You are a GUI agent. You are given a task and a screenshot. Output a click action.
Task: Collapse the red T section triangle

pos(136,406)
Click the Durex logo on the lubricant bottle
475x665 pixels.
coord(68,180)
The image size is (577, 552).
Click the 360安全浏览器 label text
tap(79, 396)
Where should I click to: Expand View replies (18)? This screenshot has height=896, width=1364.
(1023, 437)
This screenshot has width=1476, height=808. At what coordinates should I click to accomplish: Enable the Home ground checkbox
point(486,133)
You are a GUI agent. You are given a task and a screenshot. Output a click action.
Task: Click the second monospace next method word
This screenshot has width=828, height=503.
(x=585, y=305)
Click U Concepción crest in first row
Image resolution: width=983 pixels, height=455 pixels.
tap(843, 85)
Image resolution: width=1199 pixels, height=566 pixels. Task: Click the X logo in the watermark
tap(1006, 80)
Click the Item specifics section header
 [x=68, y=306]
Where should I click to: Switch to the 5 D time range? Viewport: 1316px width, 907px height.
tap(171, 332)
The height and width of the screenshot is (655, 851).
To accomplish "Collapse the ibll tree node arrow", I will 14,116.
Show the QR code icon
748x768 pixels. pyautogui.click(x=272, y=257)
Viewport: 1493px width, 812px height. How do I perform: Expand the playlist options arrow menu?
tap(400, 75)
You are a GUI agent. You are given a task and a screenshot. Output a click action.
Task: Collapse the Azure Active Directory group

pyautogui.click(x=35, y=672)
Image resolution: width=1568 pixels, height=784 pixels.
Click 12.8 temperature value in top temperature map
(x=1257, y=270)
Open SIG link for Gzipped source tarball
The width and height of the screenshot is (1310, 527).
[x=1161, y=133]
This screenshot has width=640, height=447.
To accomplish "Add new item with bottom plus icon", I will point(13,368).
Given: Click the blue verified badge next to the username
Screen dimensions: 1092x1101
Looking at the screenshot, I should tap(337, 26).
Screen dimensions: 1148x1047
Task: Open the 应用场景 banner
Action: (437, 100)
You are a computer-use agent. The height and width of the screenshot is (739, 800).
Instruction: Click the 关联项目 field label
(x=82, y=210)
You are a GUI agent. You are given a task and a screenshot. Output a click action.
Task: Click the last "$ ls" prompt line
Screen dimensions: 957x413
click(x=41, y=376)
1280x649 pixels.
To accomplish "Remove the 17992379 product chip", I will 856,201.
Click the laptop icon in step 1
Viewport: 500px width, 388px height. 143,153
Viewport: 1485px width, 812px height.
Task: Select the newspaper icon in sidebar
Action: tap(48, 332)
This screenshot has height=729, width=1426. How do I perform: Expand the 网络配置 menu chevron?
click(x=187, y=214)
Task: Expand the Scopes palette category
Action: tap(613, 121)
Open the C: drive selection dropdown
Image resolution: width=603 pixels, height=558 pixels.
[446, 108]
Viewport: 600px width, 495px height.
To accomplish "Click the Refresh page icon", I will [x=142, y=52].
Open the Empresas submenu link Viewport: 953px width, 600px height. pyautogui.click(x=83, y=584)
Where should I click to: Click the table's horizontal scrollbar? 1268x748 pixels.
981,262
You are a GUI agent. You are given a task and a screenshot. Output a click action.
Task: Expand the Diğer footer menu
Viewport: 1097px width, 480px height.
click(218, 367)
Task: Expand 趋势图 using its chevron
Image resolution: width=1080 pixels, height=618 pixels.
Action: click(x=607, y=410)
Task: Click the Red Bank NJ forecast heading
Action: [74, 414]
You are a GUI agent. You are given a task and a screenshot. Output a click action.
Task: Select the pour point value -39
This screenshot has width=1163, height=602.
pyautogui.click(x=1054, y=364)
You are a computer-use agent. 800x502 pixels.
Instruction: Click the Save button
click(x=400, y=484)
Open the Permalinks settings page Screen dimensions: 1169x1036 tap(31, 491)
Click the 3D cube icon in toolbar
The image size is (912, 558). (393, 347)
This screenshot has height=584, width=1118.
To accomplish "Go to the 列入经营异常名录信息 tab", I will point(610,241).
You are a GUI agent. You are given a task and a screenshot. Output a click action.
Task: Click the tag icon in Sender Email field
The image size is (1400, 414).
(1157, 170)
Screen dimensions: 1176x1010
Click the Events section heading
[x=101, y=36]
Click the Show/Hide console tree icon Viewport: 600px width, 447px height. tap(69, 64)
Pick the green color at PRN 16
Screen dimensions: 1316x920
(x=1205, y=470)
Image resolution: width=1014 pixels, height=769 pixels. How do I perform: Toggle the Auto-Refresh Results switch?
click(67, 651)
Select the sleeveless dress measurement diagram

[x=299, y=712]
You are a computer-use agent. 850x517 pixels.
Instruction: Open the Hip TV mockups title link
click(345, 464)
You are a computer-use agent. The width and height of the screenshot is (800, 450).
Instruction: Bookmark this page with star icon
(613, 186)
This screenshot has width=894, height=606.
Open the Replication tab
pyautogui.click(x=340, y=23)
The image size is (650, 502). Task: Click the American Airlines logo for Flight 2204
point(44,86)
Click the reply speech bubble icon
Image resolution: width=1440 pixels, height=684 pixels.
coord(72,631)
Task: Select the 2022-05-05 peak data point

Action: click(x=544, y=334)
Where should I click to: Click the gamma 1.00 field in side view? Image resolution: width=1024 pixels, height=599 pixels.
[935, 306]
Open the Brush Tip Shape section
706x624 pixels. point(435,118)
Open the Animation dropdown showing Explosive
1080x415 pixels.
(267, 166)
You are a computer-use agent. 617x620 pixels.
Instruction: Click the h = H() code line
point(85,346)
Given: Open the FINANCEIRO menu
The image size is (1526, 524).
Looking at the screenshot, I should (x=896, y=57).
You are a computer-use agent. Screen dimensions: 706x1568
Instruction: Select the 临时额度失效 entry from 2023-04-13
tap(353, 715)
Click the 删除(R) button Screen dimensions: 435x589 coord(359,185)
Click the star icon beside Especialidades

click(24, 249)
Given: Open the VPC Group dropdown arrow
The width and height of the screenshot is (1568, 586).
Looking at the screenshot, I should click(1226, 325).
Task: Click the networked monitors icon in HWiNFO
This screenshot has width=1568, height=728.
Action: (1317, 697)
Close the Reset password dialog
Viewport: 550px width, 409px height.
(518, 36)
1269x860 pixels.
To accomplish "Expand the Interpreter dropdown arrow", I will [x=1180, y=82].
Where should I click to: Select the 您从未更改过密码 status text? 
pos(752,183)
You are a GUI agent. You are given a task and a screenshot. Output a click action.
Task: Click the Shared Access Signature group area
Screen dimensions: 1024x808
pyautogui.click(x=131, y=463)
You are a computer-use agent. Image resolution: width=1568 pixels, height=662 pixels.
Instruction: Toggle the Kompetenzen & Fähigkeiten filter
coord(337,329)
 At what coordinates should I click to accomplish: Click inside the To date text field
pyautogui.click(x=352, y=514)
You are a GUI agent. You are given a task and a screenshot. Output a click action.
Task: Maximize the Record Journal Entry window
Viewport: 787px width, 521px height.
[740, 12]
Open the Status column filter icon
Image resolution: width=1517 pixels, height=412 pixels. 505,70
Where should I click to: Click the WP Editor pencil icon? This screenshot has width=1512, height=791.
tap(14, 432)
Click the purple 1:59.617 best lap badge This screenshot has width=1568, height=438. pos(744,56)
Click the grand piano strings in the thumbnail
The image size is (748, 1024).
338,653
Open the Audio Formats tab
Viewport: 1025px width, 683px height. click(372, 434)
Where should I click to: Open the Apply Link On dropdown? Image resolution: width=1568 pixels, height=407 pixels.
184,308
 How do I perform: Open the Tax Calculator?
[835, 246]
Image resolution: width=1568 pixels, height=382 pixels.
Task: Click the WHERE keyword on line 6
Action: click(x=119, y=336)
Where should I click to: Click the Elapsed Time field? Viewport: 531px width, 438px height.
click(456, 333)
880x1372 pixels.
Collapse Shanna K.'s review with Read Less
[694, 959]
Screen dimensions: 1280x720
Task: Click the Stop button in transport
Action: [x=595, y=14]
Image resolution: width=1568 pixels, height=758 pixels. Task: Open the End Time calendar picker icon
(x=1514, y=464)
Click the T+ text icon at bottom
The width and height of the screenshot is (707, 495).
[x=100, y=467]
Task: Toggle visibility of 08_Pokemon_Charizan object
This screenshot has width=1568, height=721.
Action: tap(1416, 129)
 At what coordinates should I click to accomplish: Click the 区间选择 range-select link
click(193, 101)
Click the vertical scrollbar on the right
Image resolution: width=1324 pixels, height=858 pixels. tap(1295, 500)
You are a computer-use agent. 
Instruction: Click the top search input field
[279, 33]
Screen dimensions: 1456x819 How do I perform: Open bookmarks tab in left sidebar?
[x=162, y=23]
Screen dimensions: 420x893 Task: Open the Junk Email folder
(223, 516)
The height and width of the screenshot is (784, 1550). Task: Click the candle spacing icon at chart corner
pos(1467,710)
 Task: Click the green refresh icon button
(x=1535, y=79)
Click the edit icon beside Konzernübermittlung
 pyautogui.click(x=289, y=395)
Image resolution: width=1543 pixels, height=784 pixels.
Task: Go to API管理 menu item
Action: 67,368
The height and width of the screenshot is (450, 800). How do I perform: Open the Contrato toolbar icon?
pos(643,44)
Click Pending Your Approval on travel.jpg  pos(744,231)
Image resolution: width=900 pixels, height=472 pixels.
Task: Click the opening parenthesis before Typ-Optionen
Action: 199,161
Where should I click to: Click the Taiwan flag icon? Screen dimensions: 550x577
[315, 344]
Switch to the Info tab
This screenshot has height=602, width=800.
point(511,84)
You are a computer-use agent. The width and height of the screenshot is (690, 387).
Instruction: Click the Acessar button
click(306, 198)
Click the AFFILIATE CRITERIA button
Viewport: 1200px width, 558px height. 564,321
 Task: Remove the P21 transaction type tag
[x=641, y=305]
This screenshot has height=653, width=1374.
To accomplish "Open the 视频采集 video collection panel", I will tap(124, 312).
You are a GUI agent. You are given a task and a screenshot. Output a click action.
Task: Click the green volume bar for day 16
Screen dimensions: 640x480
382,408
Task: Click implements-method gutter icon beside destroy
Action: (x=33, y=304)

WHAT THE EXERCISE ASKS =
Return the lines of the records that include the string "bottom".

ANSWER TO THIS TASK =
To accomplish "Add new item with bottom plus icon", I will point(13,368).
Click the T+ text icon at bottom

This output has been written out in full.